En ce sens, tout serait déterminé d'avance parce que l'enchaînement des causes produira nécessairement certains effets et pas d'autres.

On peut refuser la thèse numéro 1 tout en acceptant la deuxième.

En effet il semble bien que la science, qui grâce à des lois universelles permet de prévoir ce qui va arriver, atteste de la validité du déterminisme.

Pourtant il importe de se pencher de plus près sur la question, pour se demander si toute science va dans le sens du déterminisme, ou si certaines branches de la science ne le remettent pas en question.

D'autre par dire que tout est déterminé à l'avance revient à nier la liberté humaine, puisque nos choix ne seraient plus alors que des choix illusoires, qui seraient en fait déterminés par des causes dont nous n'aurions pas conscience.

Or ne faut-il pas reconnaître à la liberté humaine une réalité qui fait que l'existence humaine, dans les choix qu'elle opère, n'est pas déterminée d'avance ? I.

Les lois universelles de la science sont l'expression d'un déterminisme intégral Si les événements qui surviennent dans le monde se produisaient de façon désordonnée, il serait impossible de prévoir quoi que ce soit.

Or la science atteste du fait que l'on est capable de prévoir ce qui va arriver.

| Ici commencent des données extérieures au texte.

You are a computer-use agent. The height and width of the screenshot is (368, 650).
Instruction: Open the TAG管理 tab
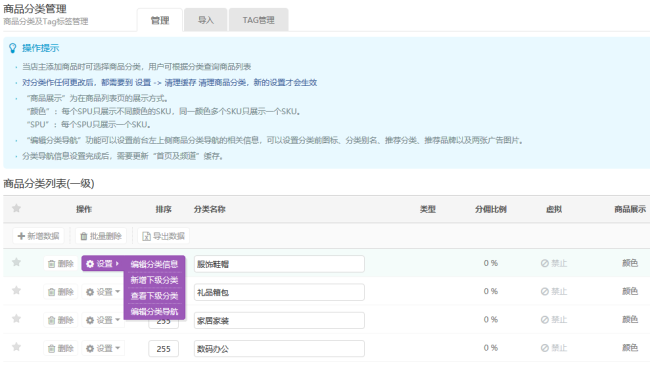point(259,20)
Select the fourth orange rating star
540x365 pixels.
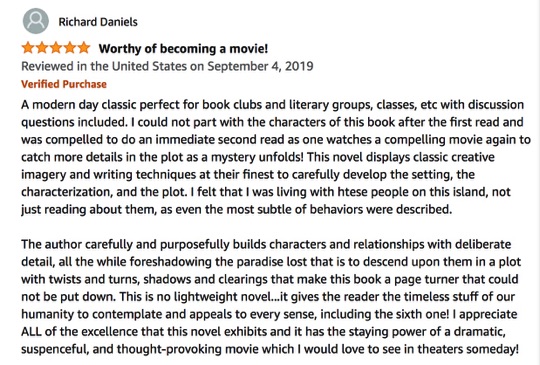tap(70, 48)
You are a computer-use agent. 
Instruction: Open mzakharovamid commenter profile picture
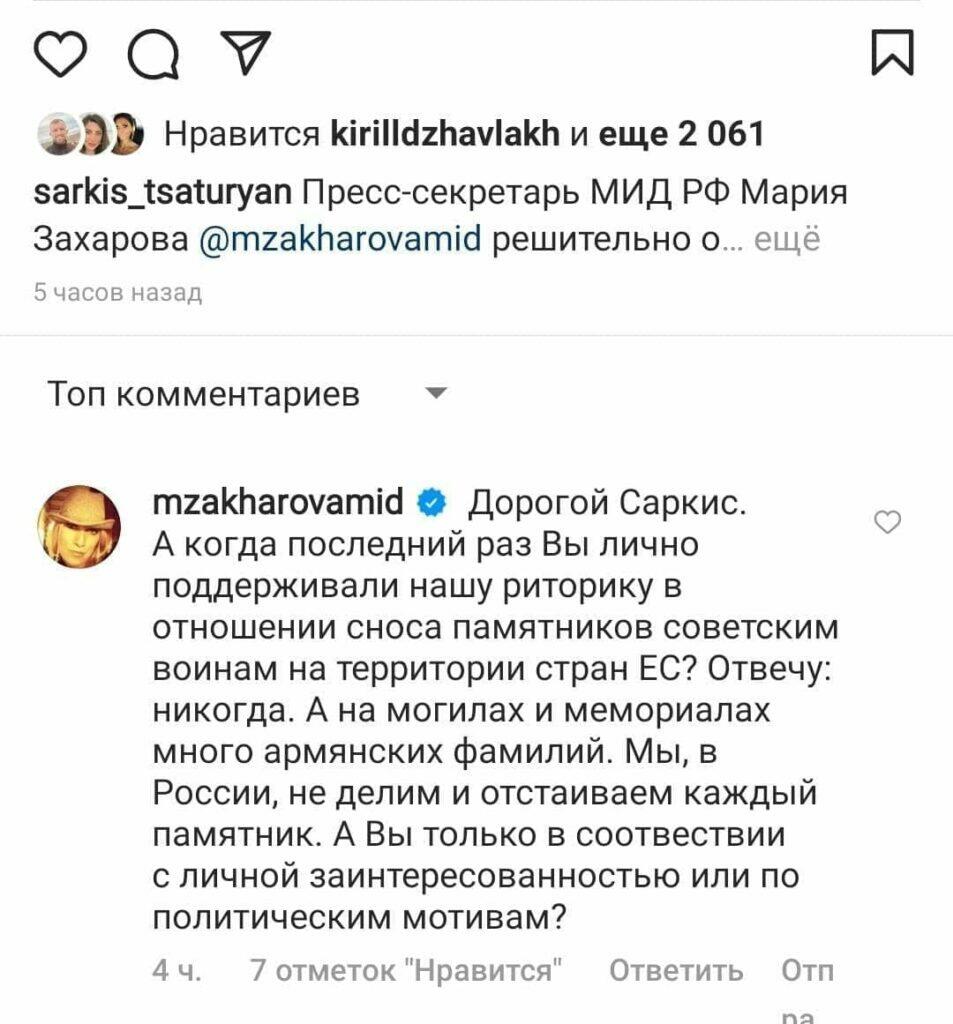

Donc il faut bien supposer que toujours les mêmes causes produisent les mêmes effets, et que toutes choses du monde se produisent en vertu de causes déterminées.

La position consistant à soutenir cette thèse s'appelle le déterminisme.

Laplace soutient cette thèse en se basant sur le principe leibnizien de raison suffisante.

Ce principe est que rien n'existe dans le monde sans qu'il y ait une raison qui explique pourquoi cette chose est telle qu'elle est.

Si l'on admet ce principe, toutes les choses sont déterminées par une cause précise à se produire de telle façon et à tel moment.

Or Laplace considère que ce sont les lois de la science, universelles et nécessaires, qui expliquent pourquoi les choses surviennent de telle ou telle façon.

C'est pourquoi il dit que si un démon (un être imaginaire), savait toutes les lois de la science, et l'état dans lequel est le monde à un moment donné, il pourrait prévoir tout ce qui va arriver.

Il est vrai que l'homme ne connaît ni toutes les lois universelles (puisque la science progresse sans cesse) ni l'état de toutes les choses du monde, si bien qu'il ne peut se représenter l'avenir que dans une mesure limitée, mais les choses elles, sont toutes déterminées d'avance à se produire d'une manière déterminée. II.

Certaines branches de la science nous montrent que le déterminisme n'est pas total Le déterminisme de Laplace dit que l'homme ne peut pas tout prévoir, mais qu'il se rapproche sans cesse de cette possibilité parce que tout est déterminé d'avance.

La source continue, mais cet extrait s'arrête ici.